Como gerir o conflito (sem evitar nem deixar explodir)
Conduzir um conflito é uma habilidade, e ela tem um roteiro. Começa por trazer o assunto à tona cedo, enquanto ainda é sobre o trabalho e não sobre a pessoa. Segue por ouvir os dois lados de verdade, sem tomar partido antes de entender, o que muitas vezes revela que os dois têm parte de razão. Passa por separar a pessoa do problema, atacando a questão e não quem a levantou, base da comunicação assertiva. E termina em um combinado concreto, com quem faz o quê daqui para frente, porque conflito que não fecha em acordo volta. Quando o atrito é entre duas pessoas do time, o líder entra como mediador, papel detalhado em mediação de conflitos; quando exige uma conversa dura e direta, o caminho está em conversas difíceis.

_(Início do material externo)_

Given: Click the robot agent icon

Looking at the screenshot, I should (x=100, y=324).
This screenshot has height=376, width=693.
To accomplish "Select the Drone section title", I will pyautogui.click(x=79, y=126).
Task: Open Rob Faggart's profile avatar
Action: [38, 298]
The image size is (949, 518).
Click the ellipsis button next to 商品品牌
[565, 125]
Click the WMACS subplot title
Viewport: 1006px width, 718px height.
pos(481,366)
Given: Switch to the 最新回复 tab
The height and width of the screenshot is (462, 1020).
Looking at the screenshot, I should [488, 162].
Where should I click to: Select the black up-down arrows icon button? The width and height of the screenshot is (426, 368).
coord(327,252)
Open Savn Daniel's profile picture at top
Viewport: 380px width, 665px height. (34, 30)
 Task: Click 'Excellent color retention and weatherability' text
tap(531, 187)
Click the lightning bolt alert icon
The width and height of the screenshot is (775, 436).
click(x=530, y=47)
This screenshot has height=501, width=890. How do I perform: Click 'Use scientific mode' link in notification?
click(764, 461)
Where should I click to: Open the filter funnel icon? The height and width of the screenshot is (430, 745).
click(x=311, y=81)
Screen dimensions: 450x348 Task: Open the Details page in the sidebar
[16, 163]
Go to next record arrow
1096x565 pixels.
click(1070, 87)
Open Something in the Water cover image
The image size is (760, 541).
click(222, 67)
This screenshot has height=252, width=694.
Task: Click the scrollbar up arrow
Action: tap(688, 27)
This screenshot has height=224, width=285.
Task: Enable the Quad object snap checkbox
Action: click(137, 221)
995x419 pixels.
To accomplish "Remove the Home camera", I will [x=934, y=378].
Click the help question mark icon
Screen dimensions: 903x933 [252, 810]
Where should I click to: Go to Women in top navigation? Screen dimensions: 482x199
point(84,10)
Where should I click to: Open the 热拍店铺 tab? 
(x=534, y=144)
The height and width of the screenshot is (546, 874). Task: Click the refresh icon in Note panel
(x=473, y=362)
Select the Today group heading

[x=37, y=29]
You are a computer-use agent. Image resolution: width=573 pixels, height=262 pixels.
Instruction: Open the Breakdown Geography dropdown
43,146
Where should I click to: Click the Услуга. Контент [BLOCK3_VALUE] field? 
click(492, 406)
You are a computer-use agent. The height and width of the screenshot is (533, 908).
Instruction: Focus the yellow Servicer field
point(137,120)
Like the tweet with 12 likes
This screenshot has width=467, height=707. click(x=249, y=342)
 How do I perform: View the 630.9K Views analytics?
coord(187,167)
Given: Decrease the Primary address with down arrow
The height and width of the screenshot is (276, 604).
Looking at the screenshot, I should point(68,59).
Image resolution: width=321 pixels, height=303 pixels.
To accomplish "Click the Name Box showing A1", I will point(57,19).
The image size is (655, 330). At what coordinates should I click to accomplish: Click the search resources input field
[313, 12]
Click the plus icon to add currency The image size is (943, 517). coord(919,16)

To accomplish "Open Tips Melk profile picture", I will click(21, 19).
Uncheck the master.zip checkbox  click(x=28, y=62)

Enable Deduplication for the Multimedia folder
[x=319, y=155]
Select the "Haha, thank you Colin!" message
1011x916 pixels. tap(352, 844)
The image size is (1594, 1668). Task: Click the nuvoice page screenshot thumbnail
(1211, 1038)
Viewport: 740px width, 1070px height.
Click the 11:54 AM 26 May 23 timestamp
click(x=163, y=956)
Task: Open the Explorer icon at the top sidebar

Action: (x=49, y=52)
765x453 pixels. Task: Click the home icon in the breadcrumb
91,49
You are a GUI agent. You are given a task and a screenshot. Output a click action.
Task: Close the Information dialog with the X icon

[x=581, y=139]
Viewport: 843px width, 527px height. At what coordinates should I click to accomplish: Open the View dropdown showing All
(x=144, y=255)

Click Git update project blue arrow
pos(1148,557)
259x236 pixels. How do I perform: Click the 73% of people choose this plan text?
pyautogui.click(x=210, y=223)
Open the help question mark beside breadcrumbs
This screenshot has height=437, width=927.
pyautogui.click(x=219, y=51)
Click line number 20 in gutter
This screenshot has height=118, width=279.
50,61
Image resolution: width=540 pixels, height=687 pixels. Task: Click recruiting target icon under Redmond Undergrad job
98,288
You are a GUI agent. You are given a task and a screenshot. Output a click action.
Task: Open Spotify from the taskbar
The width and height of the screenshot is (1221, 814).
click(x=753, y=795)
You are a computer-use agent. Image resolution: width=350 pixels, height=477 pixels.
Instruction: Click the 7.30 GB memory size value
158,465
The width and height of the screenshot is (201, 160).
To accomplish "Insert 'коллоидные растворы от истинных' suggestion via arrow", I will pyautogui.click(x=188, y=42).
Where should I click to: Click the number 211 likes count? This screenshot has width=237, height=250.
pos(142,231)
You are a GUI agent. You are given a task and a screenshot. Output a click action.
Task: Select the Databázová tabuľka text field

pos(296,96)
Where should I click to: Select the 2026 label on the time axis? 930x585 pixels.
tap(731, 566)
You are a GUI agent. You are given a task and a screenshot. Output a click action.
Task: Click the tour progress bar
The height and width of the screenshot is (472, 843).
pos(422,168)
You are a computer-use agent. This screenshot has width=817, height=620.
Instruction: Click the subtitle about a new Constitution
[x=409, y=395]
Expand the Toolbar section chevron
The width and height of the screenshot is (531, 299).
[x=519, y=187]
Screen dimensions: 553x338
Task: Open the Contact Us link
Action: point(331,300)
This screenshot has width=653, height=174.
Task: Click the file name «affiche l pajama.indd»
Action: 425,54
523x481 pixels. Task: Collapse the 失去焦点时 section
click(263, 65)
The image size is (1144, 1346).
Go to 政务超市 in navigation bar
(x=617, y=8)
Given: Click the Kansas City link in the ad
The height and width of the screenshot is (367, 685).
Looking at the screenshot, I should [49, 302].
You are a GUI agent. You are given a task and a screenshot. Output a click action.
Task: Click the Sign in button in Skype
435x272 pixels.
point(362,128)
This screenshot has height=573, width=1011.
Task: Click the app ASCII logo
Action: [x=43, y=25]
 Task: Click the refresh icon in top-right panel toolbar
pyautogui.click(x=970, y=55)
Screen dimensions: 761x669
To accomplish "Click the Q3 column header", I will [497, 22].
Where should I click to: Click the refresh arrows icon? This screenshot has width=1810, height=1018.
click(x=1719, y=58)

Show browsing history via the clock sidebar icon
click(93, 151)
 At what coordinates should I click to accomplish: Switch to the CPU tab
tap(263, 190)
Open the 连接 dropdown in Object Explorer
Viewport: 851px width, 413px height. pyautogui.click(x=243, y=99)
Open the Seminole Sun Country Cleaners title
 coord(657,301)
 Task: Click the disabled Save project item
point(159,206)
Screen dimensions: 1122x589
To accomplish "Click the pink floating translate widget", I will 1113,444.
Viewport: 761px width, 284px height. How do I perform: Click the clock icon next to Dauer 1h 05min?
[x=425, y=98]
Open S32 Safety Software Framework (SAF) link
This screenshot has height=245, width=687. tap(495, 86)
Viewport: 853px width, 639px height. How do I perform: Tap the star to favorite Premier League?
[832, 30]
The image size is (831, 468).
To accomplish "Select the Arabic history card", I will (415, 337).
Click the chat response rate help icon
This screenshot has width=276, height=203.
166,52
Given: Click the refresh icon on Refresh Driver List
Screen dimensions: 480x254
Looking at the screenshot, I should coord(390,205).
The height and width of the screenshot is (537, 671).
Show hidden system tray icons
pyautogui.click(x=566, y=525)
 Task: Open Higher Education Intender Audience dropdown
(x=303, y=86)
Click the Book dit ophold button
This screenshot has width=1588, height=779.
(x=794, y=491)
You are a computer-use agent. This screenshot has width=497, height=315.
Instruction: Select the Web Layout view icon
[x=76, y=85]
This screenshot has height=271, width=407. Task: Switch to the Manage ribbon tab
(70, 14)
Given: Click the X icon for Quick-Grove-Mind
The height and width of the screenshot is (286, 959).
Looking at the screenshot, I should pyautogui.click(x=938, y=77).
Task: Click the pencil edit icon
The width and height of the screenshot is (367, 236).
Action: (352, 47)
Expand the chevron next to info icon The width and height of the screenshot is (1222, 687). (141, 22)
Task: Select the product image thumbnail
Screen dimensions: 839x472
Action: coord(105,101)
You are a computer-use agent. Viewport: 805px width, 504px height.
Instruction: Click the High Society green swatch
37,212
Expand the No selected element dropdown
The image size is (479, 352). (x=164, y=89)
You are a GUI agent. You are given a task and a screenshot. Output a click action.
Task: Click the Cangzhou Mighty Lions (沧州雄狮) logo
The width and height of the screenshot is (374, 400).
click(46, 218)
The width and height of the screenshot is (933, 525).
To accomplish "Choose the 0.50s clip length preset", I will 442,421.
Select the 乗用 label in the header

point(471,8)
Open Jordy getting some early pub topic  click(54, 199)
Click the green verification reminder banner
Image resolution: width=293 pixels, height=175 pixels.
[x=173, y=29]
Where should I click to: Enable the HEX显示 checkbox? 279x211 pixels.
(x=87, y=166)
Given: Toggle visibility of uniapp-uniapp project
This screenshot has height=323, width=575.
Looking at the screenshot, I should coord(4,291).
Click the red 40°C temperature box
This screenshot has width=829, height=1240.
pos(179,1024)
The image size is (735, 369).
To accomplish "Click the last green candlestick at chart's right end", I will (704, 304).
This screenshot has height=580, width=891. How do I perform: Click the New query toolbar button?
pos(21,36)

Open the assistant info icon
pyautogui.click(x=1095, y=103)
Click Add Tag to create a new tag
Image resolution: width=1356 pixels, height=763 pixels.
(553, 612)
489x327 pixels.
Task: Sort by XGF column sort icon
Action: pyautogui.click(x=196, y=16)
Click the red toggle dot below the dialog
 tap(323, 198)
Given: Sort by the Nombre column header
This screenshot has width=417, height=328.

Por baixo do conflito, quase sempre, está o perfil
Há uma camada que explica boa parte dos atritos do dia a dia e que costuma passar despercebida. Pessoas com perfis comportamentais diferentes trabalham de formas diferentes, e o que é qualidade em uma é irritação para a outra. O mais rápido acha o mais cauteloso “travado”; o mais analítico acha o mais ágil “afobado”; o mais direto soa grosseiro para o mais relacional. Nenhum está errado, e é justamente por isso que discutir “quem tem razão” não resolve. Reconhecer que a origem é o estilo, e não o caráter, tira o veneno do conflito e abre espaço para a complementaridade, tema de conflito e perfil comportamental. Ler esse padrão, algo que o Teste das Cores ajuda a enxergar, é o que permite ao líder mediar com base em entendimento, não em achismo. O diagnóstico apoia a leitura da camada humana do conflito; ele não decide quem está certo nem substitui a conversa.